RS = Actual Runs Scored
eRS = Estimated Runs Scored: HitRns + EqBRR
wOBA = The Book's statistic, but park adjusted, and using data from both HitRns and EqBRR
OBP = On Base Percentage (Times on Base / Plate Appearances)
SLG = Slugging Percentage (Total Bases / At Bats)
HitRns = Base Runs-estimated runs scored, ignoring all base running, using the equation in this post.
EqBRR = Dan Fox's composite baserunning statistics from Baseball Prospectus, minus stolen bases since they are included in wRC.

RA = Actual Runs Allowed, after park adjustment
eRA = Estimated Runs Allowed: PitRns - Field
ERA = Straight-up Earned Run Average
FIP* = Fielding-Independent Runs, based strictly on K-, BB-, and HR-rates. HR/FB rates are park adjusted using these park factors.
xFIP = Expected Fielding-Independent Runs from FanGraphs. Like FIP, but with HR/Outfield Fly Ball rates regressed completely to league average. xFIP is as predictive as any other DIPS-like stat.
PitRns = Pitching Runs Allowed, the expected runs allowed based on the average of FIP and xFIP. Described in this post.
Field = Described in this post. It is essentially an average of team UZR, DRS (minus rSB since I calculate catcher fielding separately), and BsRFld. BsRFld is just difference between FIP-based runs allowed and park-adjusted Base Runs, and is a less direct approach of measuring fielding. The fielding number also includes a catcher fielding statistic, based on SB's, CS's, WP's, PB's, E's, and this year catcher interference. The catching methods are essentially those described here. But I'm using B-Ref data this year, and so there are slight tweaks to the methodology, generally in ways that should lead to greater accuracy. If you want to know, feel free to ask!
BABIP = Batting Average on Balls In Play. Fluctuates at the team level with fielding, although park effects and chance events can have effects as well.

FAQ

Q. What are the power rankings?
A. The power rankings are an attempt to rank all teams in major league baseball based on their component statistics (hitting, baserunning, pitching, and fielding), after adjustments for park and strength of schedule (including league difficulty). Unlike most power rankings, these are not based on team wins or actual team runs allowed scored and allowed. It's an alternative way of creating power rankings than you will see in most places.

Q. This seems so complicated it might as well be a black box!
A. It's really not that hard to understand. We estimate runs scored based on hitting and baserunning stats. We estimate runs allowed based on fielding-independent pitching stats, and then add in a fielding stat. Then we adjust for park, plug it into the Pythagorean equation, and apply the strength of schedule adjustments. That gives us an estimate (an estimated winning percentage) of how well a team has performed this year, and that number is what we use to rank the teams. There are a lot of details (I try to break everything down in the descriptions below the tables), but really that's really all we're doing here.

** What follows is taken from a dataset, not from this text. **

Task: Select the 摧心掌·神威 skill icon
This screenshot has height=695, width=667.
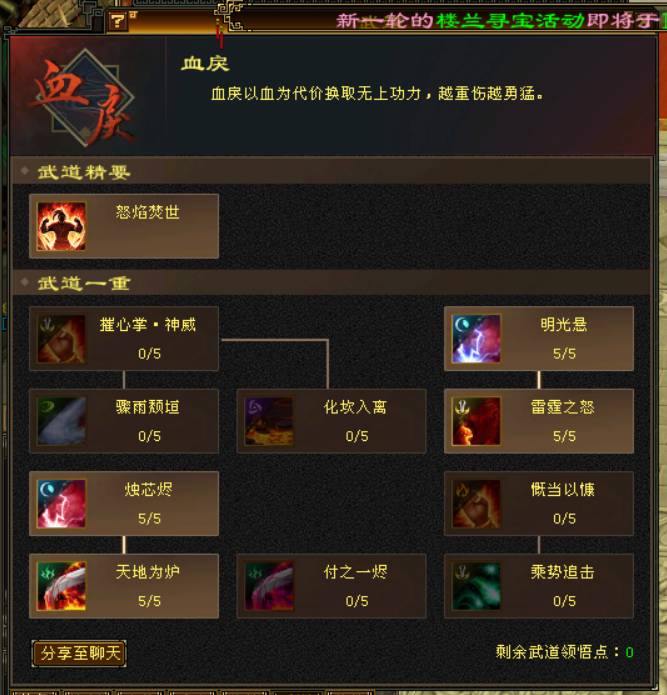Action: click(x=61, y=339)
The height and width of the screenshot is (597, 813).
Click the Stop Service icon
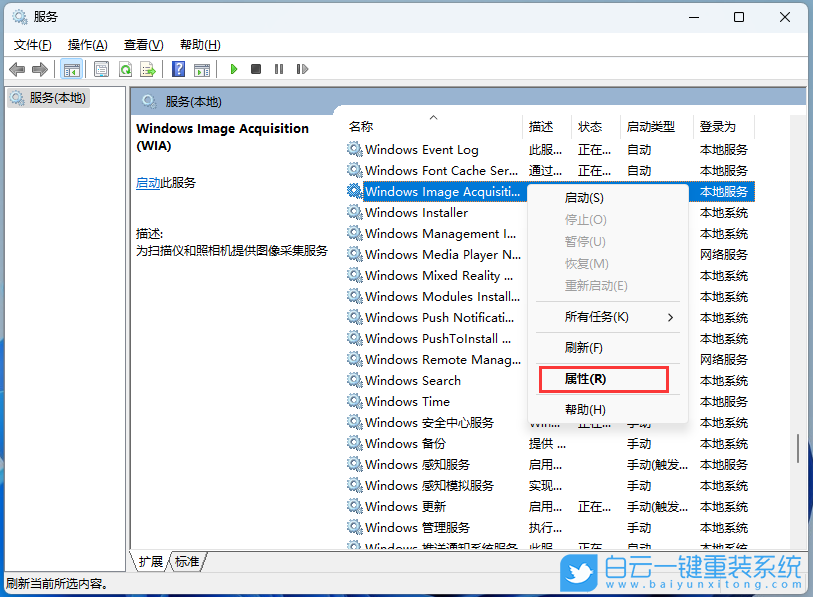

Q. You've obviously got a broken model here because it's not ranking team X like I think they should be ranked.
A. There are errors around each estimate of team performance, and so it is entirely possible for the model to miss on a few teams while still being a meaningful way of ranking them teams. That said, we are always happy to hear specific suggestions as to how to improve them model overall: most of the improvements made over the past year are due to user feedback. ... of course, it's also possible that your perceptions are incorrect and the model is ranking a team in a fair and reasonable fashion.

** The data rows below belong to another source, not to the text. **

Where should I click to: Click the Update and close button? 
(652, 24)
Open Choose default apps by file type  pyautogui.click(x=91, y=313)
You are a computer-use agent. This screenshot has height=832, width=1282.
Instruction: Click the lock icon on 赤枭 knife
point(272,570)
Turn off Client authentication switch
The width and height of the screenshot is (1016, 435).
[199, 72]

Q. Shouldn't we just be looking at wins? Isn't that all the matters in the end?
A. It just depends what question you're trying to answer. If you just want to know who will make the playoffs, this isn't the ranking for you (though the extrapolated wins we calculate might be of interest). If you want a look at which teams have performed the best, regardless of whether those performances have resulted in wins and/or runs, you might find this ranking of interest. Also, even if you reject the overall rankings, you may find these rankings useful as a way to check out rankings of team offenses, pitching, fielding, and strength of schedule.